Stored rows:
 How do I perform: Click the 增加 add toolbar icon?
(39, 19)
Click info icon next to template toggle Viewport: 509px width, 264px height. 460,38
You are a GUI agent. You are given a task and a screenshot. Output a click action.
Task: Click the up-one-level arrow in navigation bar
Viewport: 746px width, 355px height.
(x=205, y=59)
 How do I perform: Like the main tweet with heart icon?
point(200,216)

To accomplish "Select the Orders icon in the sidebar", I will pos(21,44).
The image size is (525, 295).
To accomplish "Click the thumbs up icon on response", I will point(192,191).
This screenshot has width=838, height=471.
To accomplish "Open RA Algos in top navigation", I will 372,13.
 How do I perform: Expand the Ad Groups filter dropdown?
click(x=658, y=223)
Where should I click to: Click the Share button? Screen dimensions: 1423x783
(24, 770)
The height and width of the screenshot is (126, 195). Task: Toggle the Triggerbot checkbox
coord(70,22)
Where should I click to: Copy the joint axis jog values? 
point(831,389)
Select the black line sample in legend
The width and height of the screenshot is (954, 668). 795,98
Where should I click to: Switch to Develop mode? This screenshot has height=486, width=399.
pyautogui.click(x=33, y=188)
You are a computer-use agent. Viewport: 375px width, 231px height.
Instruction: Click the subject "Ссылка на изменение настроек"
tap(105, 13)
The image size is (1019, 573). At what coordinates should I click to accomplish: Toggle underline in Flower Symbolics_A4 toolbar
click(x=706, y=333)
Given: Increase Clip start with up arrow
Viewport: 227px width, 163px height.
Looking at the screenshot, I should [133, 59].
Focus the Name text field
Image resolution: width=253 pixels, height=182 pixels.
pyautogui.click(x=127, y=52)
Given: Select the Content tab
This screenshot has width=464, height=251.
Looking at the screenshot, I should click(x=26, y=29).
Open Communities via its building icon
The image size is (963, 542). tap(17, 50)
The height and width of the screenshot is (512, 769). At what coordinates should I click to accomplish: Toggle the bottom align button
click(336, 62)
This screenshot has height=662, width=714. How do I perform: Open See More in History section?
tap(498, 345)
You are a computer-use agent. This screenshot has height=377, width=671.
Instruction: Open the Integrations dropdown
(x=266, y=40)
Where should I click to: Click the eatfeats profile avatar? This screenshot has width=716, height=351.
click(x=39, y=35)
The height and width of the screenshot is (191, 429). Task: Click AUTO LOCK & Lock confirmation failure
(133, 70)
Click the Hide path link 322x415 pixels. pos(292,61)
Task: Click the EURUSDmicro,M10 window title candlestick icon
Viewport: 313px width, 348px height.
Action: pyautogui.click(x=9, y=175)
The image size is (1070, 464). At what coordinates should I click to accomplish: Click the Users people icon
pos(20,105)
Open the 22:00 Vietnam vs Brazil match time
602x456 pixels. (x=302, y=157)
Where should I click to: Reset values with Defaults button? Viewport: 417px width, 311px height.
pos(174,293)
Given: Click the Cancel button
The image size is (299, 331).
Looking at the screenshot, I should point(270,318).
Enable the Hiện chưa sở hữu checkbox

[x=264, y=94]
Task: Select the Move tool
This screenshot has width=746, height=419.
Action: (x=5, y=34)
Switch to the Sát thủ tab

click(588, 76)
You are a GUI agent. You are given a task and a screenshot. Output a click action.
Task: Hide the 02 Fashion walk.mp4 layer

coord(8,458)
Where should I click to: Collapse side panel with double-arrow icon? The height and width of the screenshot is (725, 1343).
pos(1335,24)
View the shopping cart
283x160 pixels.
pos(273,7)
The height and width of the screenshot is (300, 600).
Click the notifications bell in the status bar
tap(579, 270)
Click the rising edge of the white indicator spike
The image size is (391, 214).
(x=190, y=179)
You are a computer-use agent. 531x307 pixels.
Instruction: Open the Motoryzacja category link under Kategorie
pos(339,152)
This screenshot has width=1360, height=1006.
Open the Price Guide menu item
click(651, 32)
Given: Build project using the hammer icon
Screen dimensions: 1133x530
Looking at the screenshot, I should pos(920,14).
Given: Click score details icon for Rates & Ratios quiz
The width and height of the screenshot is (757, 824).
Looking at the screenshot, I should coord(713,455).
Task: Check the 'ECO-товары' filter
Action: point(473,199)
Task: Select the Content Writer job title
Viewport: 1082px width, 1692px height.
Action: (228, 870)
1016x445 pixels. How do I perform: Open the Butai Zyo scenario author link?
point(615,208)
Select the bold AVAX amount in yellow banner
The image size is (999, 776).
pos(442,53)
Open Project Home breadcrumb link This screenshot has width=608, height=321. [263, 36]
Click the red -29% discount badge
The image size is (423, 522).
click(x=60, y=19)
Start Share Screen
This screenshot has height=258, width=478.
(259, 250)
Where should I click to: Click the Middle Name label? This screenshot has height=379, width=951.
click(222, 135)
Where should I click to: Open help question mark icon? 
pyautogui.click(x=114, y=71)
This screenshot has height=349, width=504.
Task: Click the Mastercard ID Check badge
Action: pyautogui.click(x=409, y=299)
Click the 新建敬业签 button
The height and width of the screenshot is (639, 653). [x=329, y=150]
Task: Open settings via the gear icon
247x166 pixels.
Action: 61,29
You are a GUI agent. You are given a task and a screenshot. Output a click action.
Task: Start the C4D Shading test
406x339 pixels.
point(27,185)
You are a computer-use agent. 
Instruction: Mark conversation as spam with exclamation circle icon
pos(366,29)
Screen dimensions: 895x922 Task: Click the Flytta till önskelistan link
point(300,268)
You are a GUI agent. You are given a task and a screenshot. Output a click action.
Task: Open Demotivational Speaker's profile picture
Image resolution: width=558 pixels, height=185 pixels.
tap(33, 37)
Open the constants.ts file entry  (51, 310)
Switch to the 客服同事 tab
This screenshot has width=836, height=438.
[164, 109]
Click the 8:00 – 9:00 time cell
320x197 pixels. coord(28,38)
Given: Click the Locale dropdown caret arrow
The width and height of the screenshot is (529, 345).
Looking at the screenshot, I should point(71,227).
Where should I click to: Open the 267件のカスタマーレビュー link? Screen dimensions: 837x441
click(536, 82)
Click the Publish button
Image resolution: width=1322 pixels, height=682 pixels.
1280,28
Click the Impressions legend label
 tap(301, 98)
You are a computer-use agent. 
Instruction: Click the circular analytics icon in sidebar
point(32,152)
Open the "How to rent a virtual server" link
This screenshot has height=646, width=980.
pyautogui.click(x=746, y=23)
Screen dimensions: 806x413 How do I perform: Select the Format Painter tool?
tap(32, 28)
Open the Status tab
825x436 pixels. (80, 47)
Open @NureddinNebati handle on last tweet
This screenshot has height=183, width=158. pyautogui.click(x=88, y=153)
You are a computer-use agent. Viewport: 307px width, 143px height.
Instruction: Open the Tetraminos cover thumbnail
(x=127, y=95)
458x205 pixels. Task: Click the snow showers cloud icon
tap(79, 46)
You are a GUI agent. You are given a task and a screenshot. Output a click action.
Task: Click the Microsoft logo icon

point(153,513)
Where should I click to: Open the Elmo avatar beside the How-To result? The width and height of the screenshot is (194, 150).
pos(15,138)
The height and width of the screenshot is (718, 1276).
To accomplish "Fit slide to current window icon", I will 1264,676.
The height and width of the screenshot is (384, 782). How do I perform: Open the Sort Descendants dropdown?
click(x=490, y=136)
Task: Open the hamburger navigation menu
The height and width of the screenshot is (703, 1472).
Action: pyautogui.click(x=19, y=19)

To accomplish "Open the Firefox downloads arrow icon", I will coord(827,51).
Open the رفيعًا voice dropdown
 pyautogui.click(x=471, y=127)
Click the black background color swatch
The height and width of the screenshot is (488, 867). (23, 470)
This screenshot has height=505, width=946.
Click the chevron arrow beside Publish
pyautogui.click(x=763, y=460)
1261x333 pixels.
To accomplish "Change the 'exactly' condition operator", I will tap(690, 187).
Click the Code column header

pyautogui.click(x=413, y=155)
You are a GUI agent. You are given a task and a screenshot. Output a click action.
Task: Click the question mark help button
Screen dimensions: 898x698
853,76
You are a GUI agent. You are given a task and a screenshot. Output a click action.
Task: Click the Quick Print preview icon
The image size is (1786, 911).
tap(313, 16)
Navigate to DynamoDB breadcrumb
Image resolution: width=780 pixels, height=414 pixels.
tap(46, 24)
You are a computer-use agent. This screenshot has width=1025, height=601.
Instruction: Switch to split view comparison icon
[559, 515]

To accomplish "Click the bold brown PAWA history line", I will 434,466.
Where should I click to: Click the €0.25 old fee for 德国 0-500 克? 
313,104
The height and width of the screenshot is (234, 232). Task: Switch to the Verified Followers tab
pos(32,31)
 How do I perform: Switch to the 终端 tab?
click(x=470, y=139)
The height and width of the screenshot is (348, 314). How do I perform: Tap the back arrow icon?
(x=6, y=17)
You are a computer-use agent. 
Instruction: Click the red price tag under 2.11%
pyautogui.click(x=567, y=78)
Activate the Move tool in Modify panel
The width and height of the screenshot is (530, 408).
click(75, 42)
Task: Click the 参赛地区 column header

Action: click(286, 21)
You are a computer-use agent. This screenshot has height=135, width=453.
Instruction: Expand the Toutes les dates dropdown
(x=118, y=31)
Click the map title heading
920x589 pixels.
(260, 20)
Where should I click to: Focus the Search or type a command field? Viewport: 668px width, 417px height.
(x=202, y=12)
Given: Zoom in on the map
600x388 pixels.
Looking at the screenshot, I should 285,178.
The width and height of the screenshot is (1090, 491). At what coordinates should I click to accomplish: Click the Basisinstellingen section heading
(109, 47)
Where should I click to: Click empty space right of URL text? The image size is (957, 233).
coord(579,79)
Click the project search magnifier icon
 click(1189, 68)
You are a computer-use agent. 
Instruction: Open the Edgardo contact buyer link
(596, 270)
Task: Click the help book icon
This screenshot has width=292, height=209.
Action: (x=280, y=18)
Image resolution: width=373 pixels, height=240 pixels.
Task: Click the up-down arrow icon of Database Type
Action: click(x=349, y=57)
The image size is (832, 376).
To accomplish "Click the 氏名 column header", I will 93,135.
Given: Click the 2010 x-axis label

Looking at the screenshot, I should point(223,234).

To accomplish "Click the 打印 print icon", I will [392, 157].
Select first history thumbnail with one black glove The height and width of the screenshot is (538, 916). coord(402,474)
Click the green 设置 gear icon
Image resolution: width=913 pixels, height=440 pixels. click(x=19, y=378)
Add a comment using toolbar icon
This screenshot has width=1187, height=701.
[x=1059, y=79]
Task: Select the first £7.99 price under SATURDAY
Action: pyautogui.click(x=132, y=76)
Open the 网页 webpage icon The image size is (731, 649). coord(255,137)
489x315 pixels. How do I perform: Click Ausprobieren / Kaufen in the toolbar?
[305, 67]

Written instruction: Return verbatim every line of the listing from its beginning down to the line containing "(x=205, y=59)", including that line.

Output below:
 How do I perform: Click the 增加 add toolbar icon?
(39, 19)
Click info icon next to template toggle Viewport: 509px width, 264px height. 460,38
You are a GUI agent. You are given a task and a screenshot. Output a click action.
Task: Click the up-one-level arrow in navigation bar
Viewport: 746px width, 355px height.
(x=205, y=59)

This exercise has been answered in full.